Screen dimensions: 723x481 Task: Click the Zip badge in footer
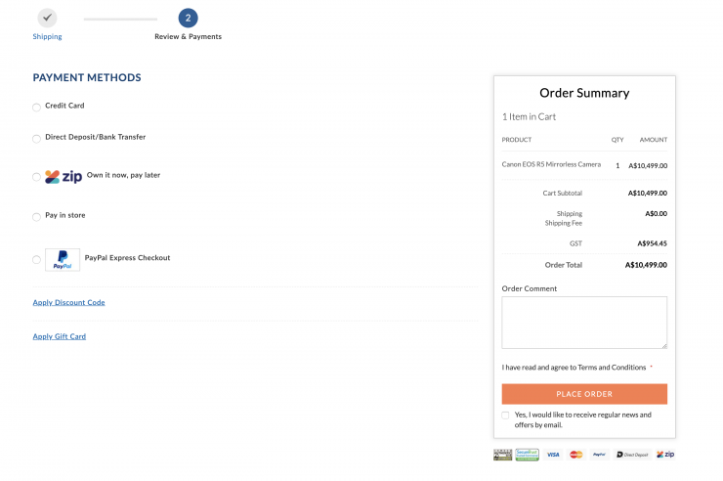click(665, 455)
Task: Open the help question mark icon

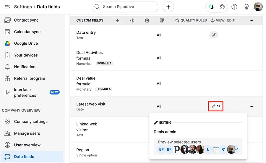Action: click(x=234, y=7)
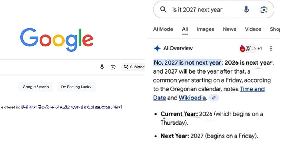Click the microphone icon on Google homepage
Screen dimensions: 290x145
click(x=102, y=67)
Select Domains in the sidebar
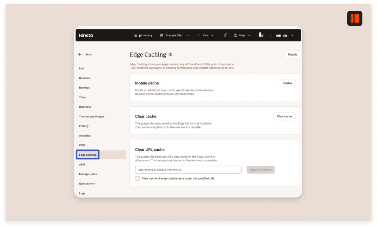This screenshot has width=377, height=228. (x=84, y=78)
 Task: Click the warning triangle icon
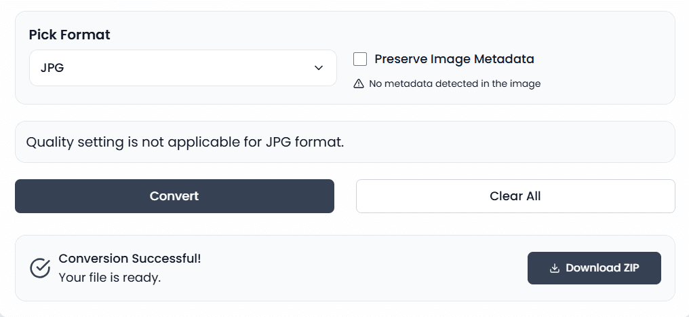click(x=359, y=83)
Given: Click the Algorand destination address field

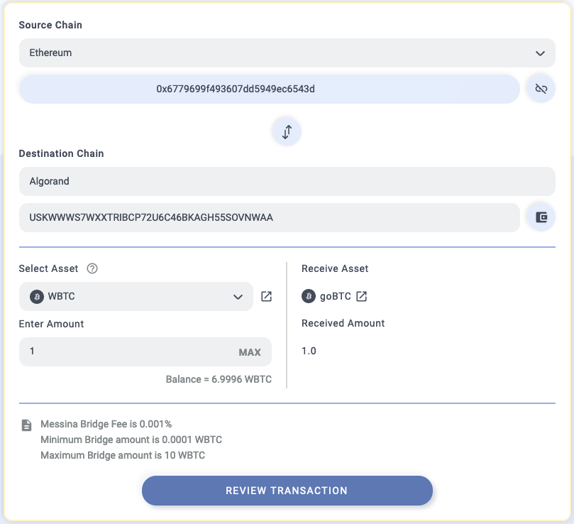Looking at the screenshot, I should coord(270,217).
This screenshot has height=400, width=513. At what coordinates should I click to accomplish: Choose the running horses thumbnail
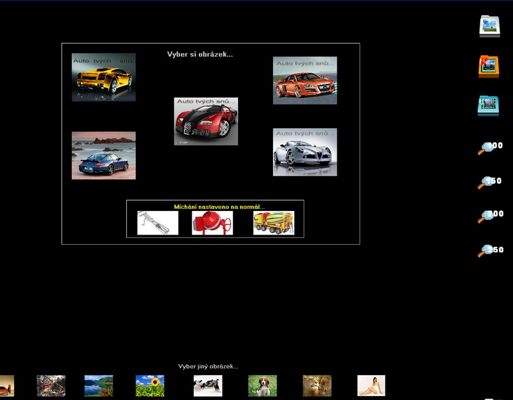pos(208,386)
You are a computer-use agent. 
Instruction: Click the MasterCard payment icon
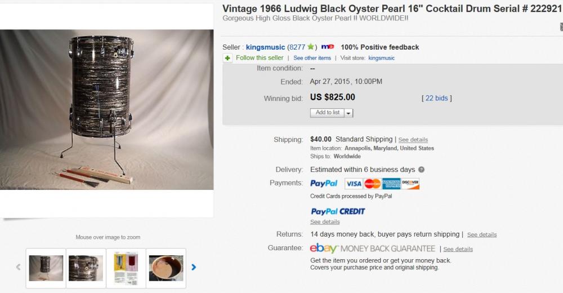(x=372, y=184)
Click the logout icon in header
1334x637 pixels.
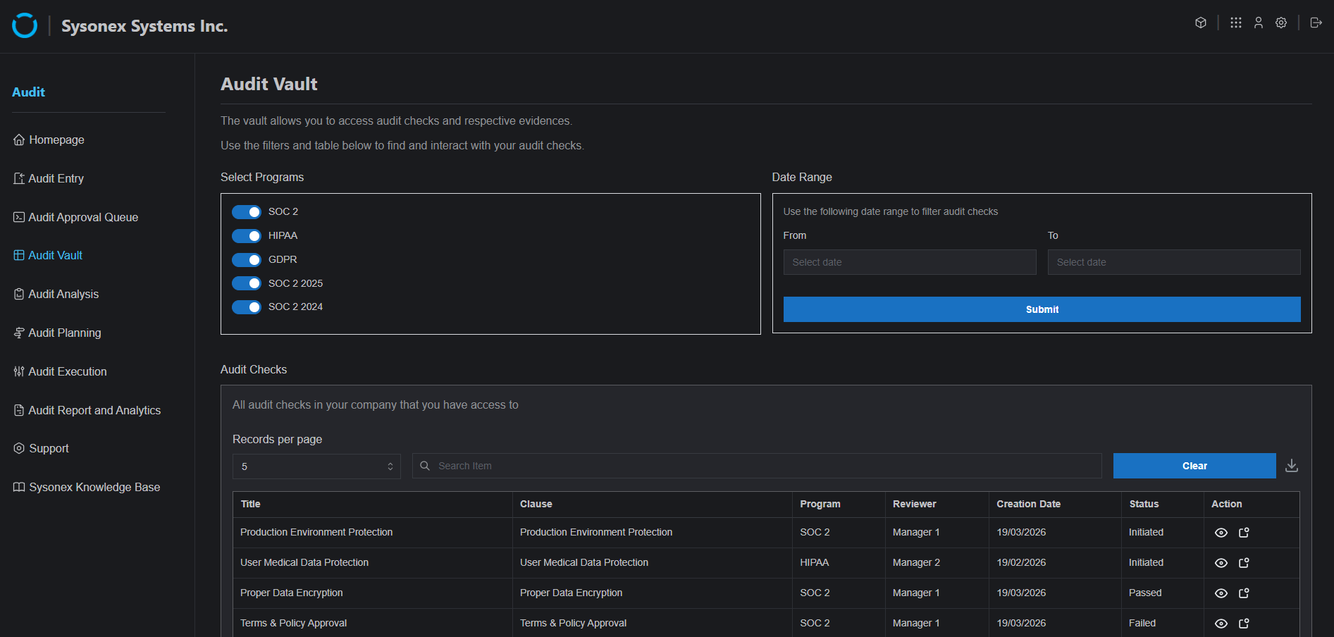[1316, 23]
****
◆ **Prompt**
Starting at the line that contains "You are a computer-use agent.", write out every line through the final line of the entries, word for word; skip any pictures.

◆ **Exercise result**
You are a computer-use agent. 
Instruction: Click the MasterCard payment icon
(x=372, y=184)
Click the logout icon in header
1334x637 pixels.
[1316, 23]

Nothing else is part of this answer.